James Burrows Reveals Why Ross And Rachel Had A Rollercoaster Relationship For The 10 Years Of ‘Friends’


James Burrows is the name on everyone’s lips these days, after being honored on Sunday with a special television event on NBC that brought together many members of the casts of some of his most iconic TV shows.

People described James Burrows as a prolific TV director, one who is credited as being responsible for some of everyone’s favourite on-screen couples’ – like Sam and Diane, or Ross and Rachel – most iconic moments.

James Burrows, now 75, started out in the television industry with The Bob Newhart Show and The Mary Tyler Moore Show, but didn’t rise to TV fame until he co-created Cheers, and went on to direct 237 episodes of its 275 episode run.

James Burrows then went on to work on the Cheers spin-off, Frasier, directing 32 episodes of the hit TV show. Arguably everyone’s favourite James Burrows show – Friends– also benefited from the iconic director’s guidance, with James Burrows directing 15 episodes. He also was heavily involved in Will & Grace, directing all 188 episodes run of the show. More recently, he has worked on Mike & Molly, Dharma & Greg, Two and a Half Men, and The Big Bang Theory.

The reason for the tribute television special is that James Burrows recently passed an amazing milestone: having directed 1,000 episodes of television. The milestone episode was a recent episode of Crowded on the NBC network in November, 2015.

During the course of his long and illustrious career, James Burrows has been nominated for an Emmy 41 times, and has won the award 10 times.

Just days before reaching his 1,000 episode milestone, James Burrows spoke with USA Today, and was asked some of the most classic moments from the iconic television shows he’s worked on throughout his career.

James Burrows described an episode very early on in the first season of Friends. In the seventh episode of Season 1, aired in 1994, Ross (played by David Schwimmer) is busy working up the courage to finally ask Rachel (played by Jennifer Aniston) to go out with him. The episode, entitled “The One with the Blackout,” shows a very nervous Ross working his way around to asking Rachel out in a conversation on the balcony, while Phoebe, Joey, and Monica (played by Lisa Kudrow, Matt LeBlanc, and Courteney Cox, respectively) are inside having a singalong while waiting out a New York blackout.

Just in the moment before Ross gets the courage to finally ask Rachel the big question, a cat jumps on him and tries to attack him. While Ross and Rachel are busy fending off the crazy cat, Phoebe, Joey, and Monica are inside obliviously singing along “Top of the World.”

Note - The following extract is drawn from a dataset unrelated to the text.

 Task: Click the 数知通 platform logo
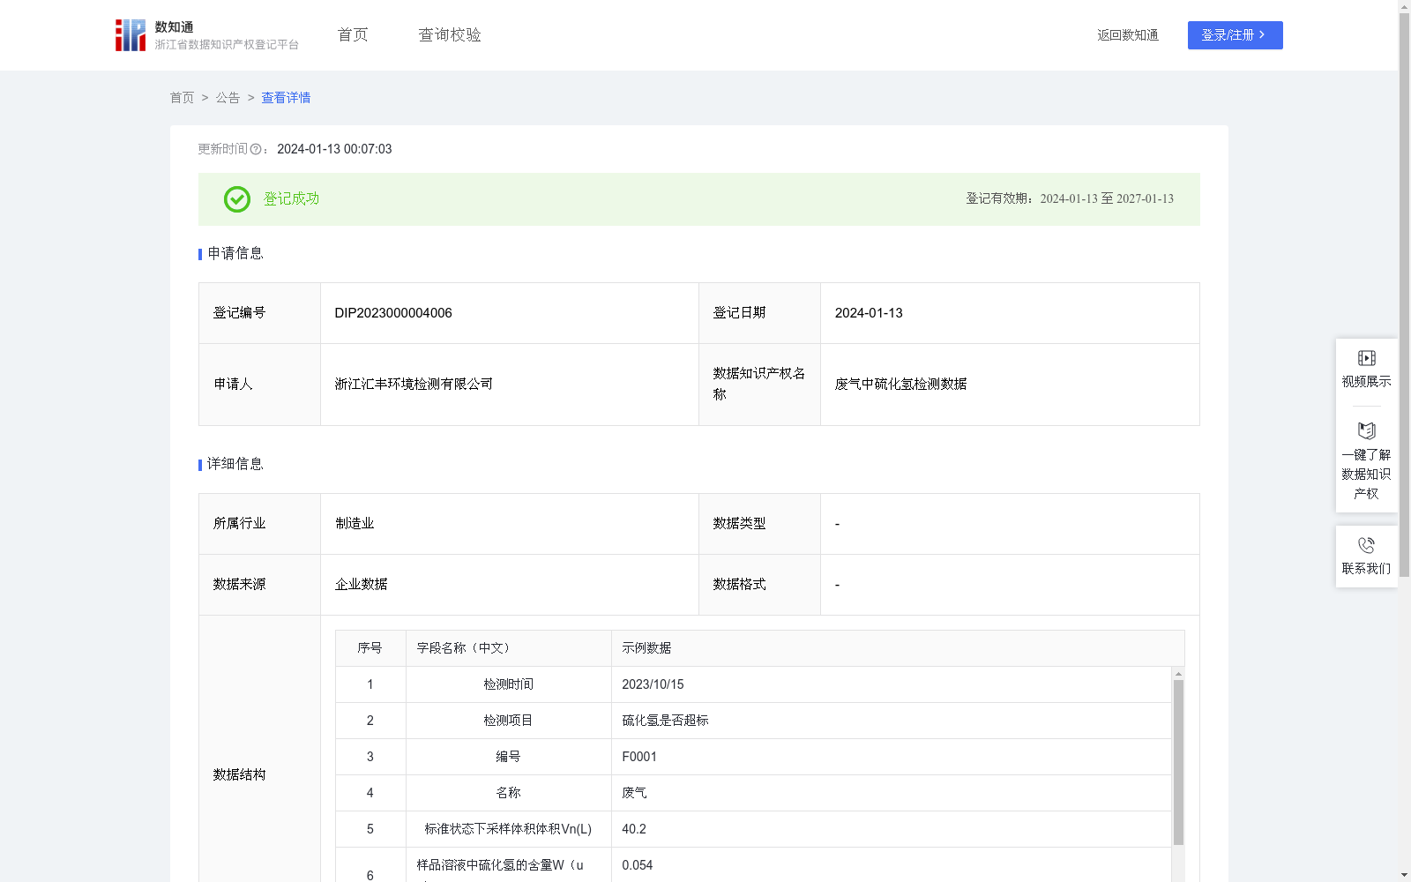(130, 34)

James Burrows described the scene with the threesome inside, singing away, and the image of Ross and Rachel outside trying to control this attacking cat. James Burrows described it as “a classic moment.”

The Independent reports that James Burrows finally answered the question that had been on everyone’s lips: why did Ross and Rachel have such a hard time keeping their relationship together? Chandler and Monica, by comparison, had a much easier relationship. Once they got together during the London episodes, they stayed together until the end of the 10th season, and any arguments that they had were comical in nature and were always resolved by the end of each episode.

Ross and Rachel, on the other hand, started their “relationship” in the very first episode of Season 1, and throughout the 10 years of Friends, James Burrows notes that they were dating and then apart several times, had a Las Vegas wedding followed by a divorce, an unintended baby while they were not dating, and finally only got back together in the very last episode of the final season, Season 10.

When asked about why Ross and Rachel had to endure such a turbulent on-again, off-again relationship, his answer was that the show would have been a lot less interesting if Ross and Rachel had had their happily ever after from the beginning.

“It’s the same as Sam and Diane [from Cheers]. They flirted for a lot longer, but you have to shake it up… If you don’t fight, and if you don’t get angry, you have no place to go.”